En soi, c’est une aiguille dans une botte de foin. Mais une aiguille particulièrement piquante. L’aviation d’affaires est responsable de 2 à 4% des émissions de CO2 du secteur aérien, qui lui-même est responsable de 2 à 3% des émissions mondiales (27% des émissions suisses). Cependant, ramené par passager, un voyage en jet privé pollue 4 à 14 fois plus qu’un voyage en avion de ligne, et 50 fois plus qu’un trajet de train, selon une étude de l’association européenne Transport et Environnement, tandis que le nombre d’avions privés et d’affaires a plus que doublé depuis vingt ans.
Voilà ce qui a poussé mardi dernier une centaine d’activistes écologistes à perturber Ebace, le plus grand salon européen de l’aviation privée, provoquant une interruption du trafic aérien pendant une heure, avant d’être interpellés puis condamnés à des sanctions pécuniaires. Invoquant la «justice climatique», les militants réclament la fin de l’aviation privée, malgré l’engagement de l’EBAA, la faîtière de l’aviation privée en Europe, à réduire de 50% ses émissions d’ici 2050, par rapport aux niveaux de 2005. Mais que valent ces promesses?

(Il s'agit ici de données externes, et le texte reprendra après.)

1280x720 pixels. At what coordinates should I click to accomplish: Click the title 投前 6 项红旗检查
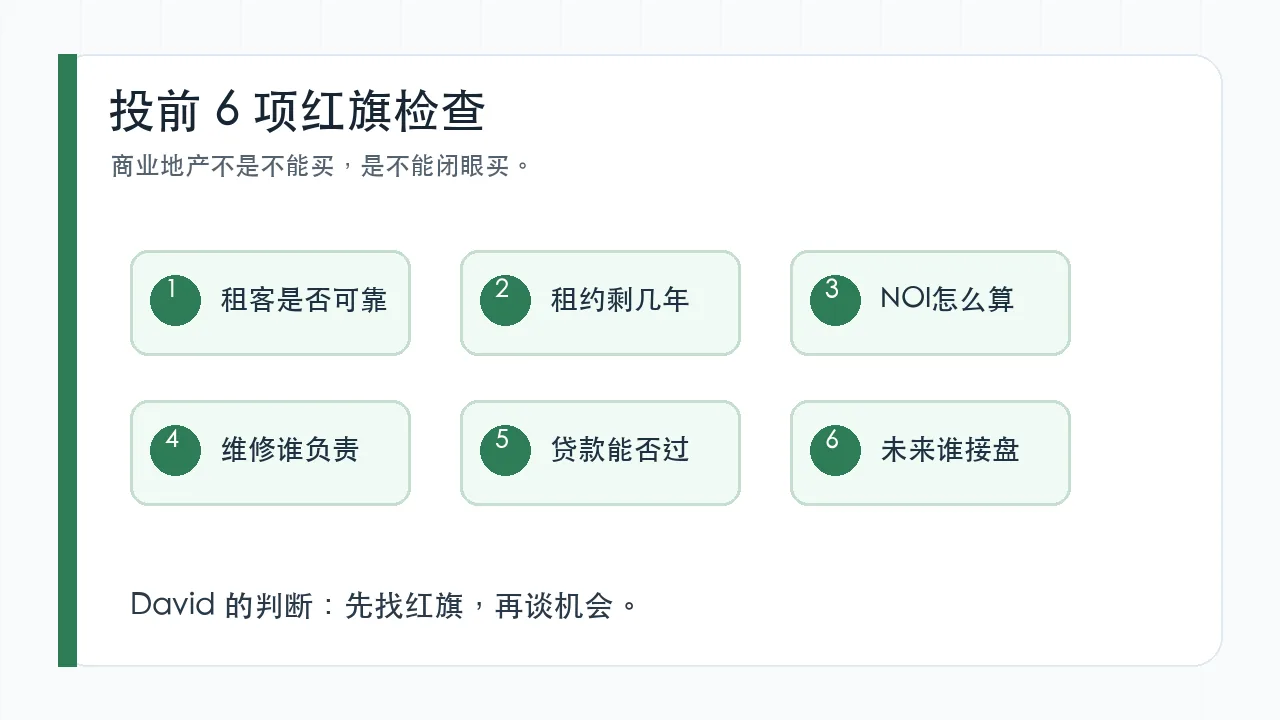tap(297, 111)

Lire le reportage: A Genève, le trafic aérien a été interrompu par des activistes qui ont perturbé le salon de l’aviation privée
Des carburants «durables» controversés
Pour parvenir à opérer son virage écologique, le secteur de l’aviation privée mise sur les SAF (sustainable aviation fuels), soit les carburants dits «durables». Fabriqués à partir d’huiles usagées ou de plantes, ils permettent de réduire de 30 à 80% les émissions de gaz à effet de serre. Mais actuellement, ceux-ci ne représentent que 0,05% du carburant utilisé et selon l’Agence internationale de l’énergie, ce chiffre n’atteindra que 19% en 2040.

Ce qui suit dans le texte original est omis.